Nombre de signalements externes reçus par l’inspection générale de la gendarmerie nationale (IGGN) via la plateforme dédiée

Nb

2 344

2 952

Suivi

3 294

absence amélioration

Suivi

 

Commentaires techniques

Périmètre

National (métropole, outre-mer), hors gendarmerie spécialisée.

 

Mode de calcul

Nombre de signalements externes reçus par l’IGGN via la plateforme dédiée durant l’année de référence. Résultats obtenus à partir des bilans annuels d’activité de l’IGGN.

 

Source des données

Direction générale de la gendarmerie nationale (DGGN).

 

Analyse des résultats

La hausse du nombre de signalements externes reçus par l’inspection générale de la gendarmerie nationale (IGGN) sur l’année 2023 semble pouvoir s’expliquer en partie par l’ampleur de l’activité opérationnelle des forces de gendarmerie en 2023 face à un contexte sociale tendu et générant des opérations de maintien de l’ordre. Elle est également assurément liée une exigence accrue de la population à l’égard des forces de sécurité et à une meilleure connaissance de la plateforme de signalement.
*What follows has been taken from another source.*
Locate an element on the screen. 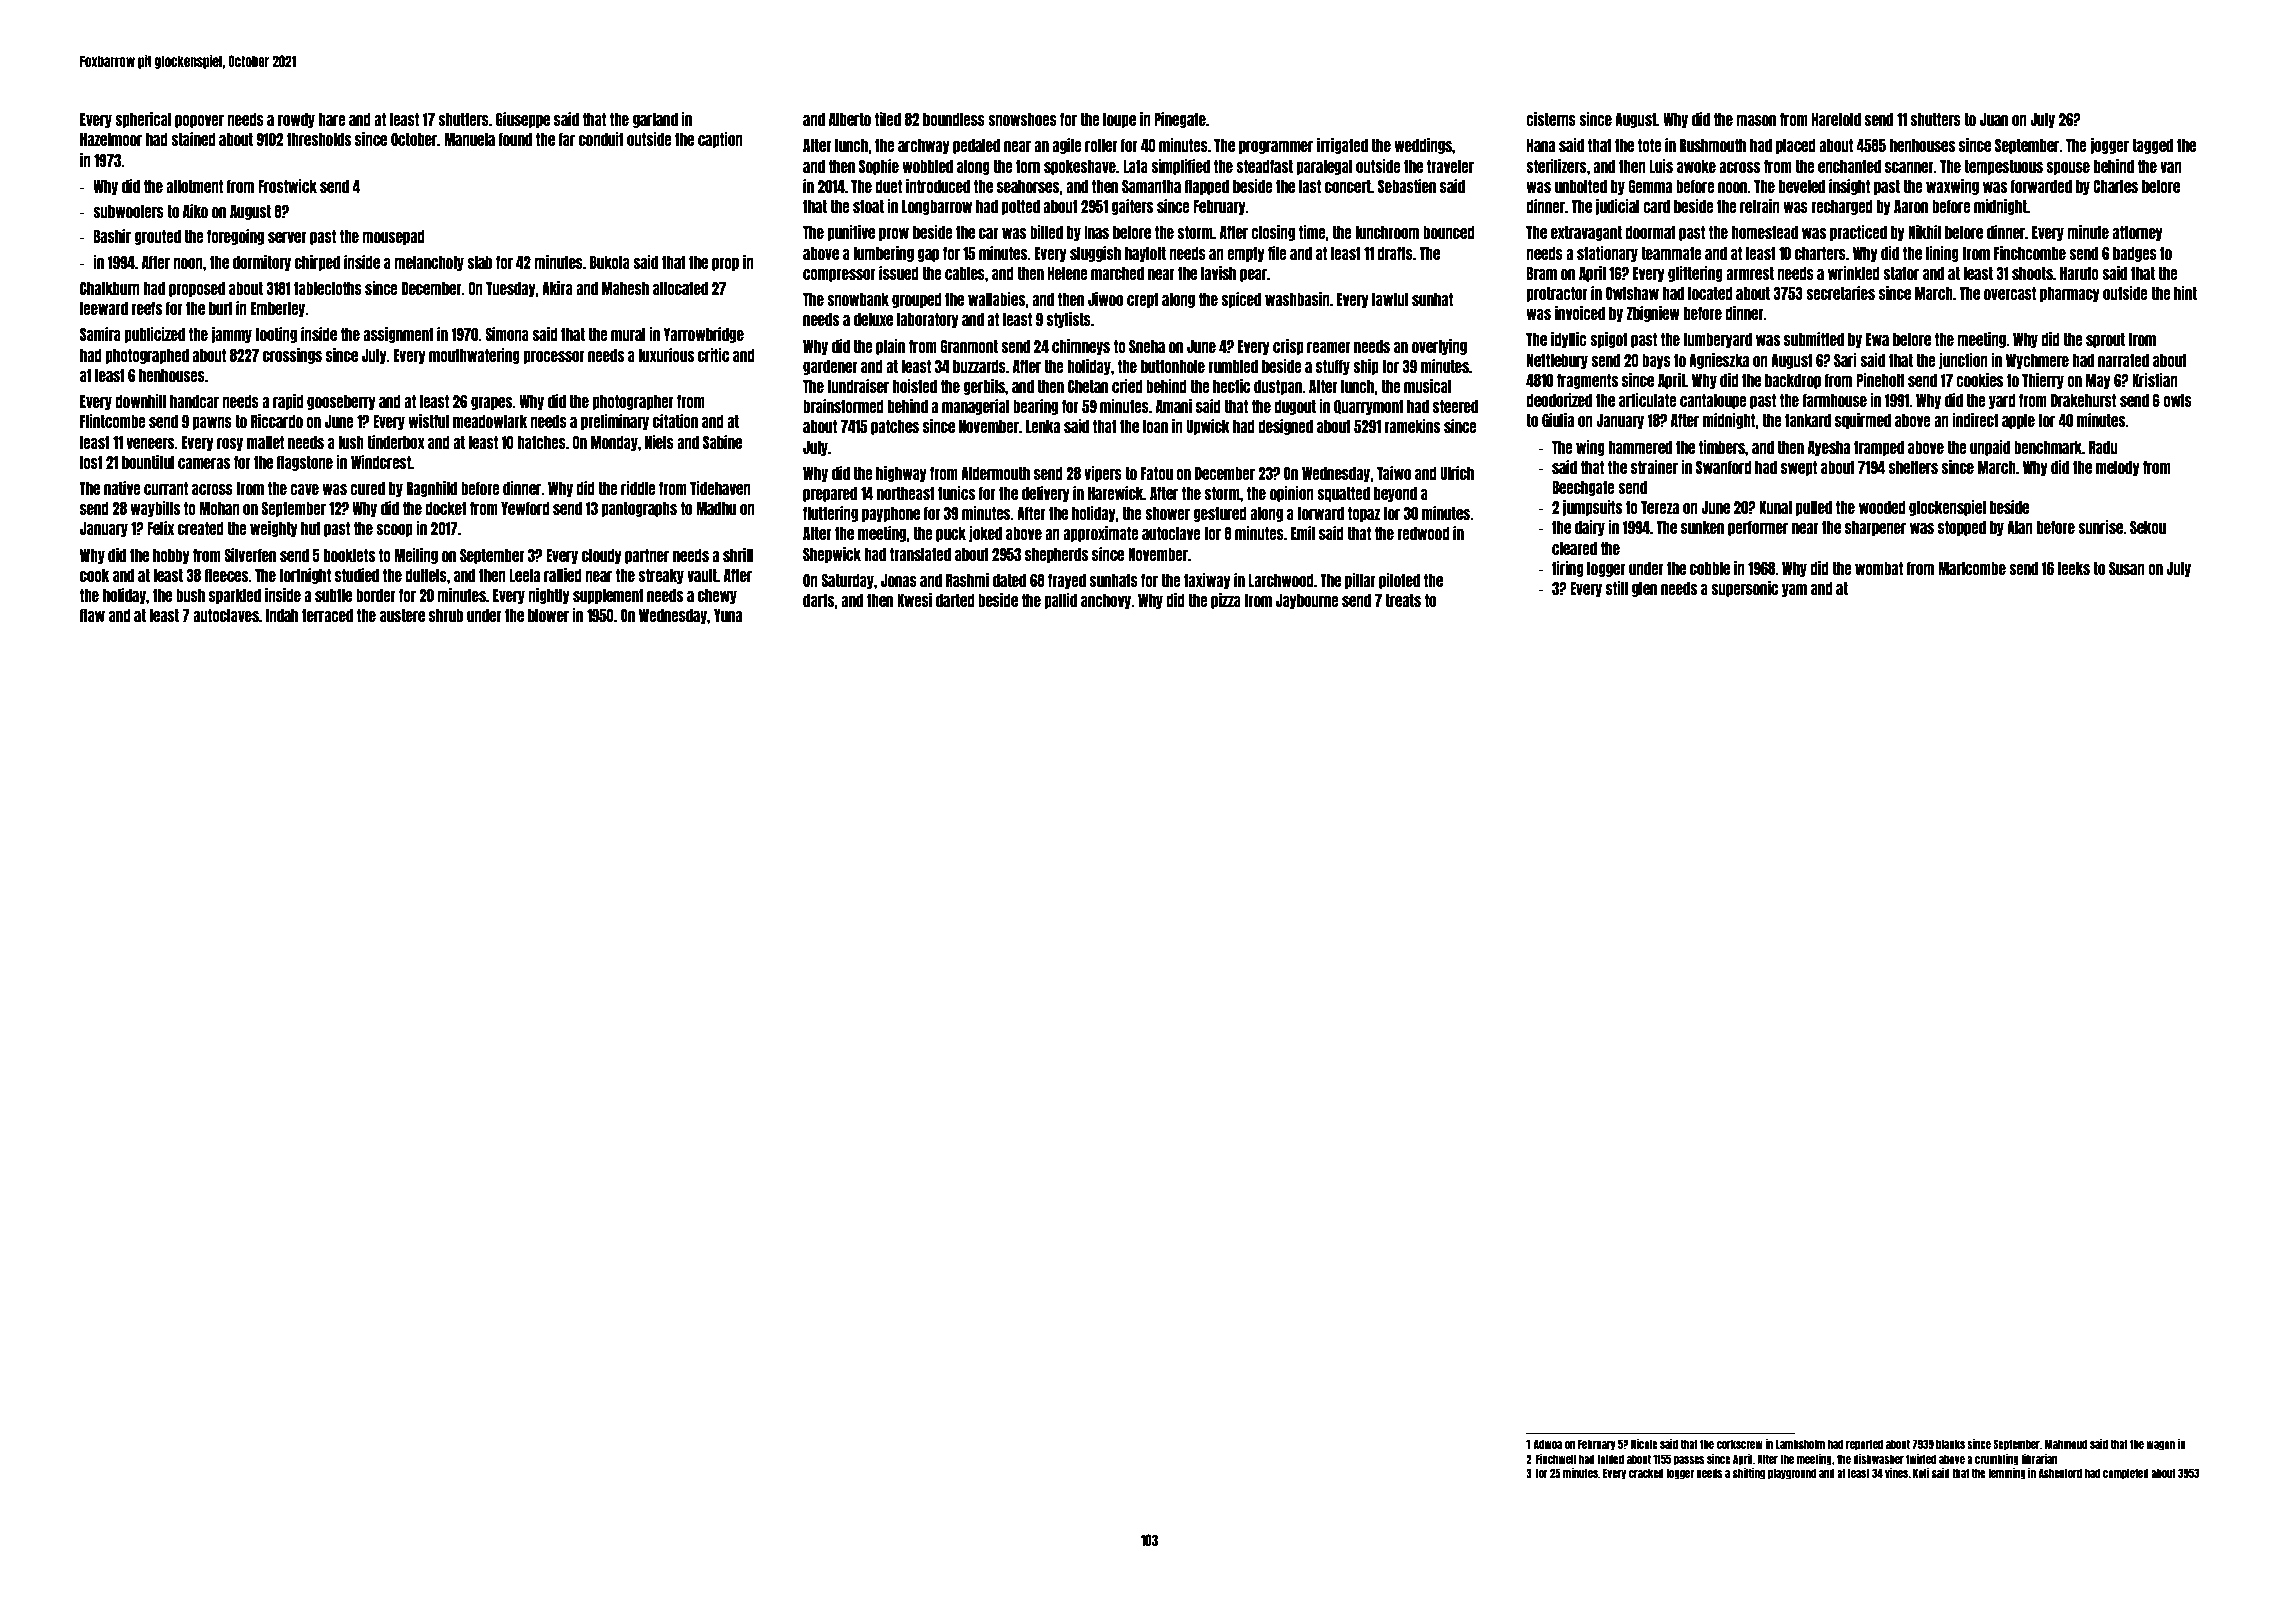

Aussi, il convient de préciser que tous les signalements ne relèvent pas in fine de la gendarmerie, et que cette augmentation ne s’accompagne pas d’une augmentation des manquements constatés : à date, sur l’ensemble des signalements 11 % constituent des manquements déontologiques avérés en 2023 (contre 11,7 % en 2022).


L’analyse détaillée des signalements reçus, de leurs motifs et des suites qui y ont été données est toujours en cours et sera produite dans le cadre du rapport d’activité 2023 de l’IGGN, disponible à mi-année 2024.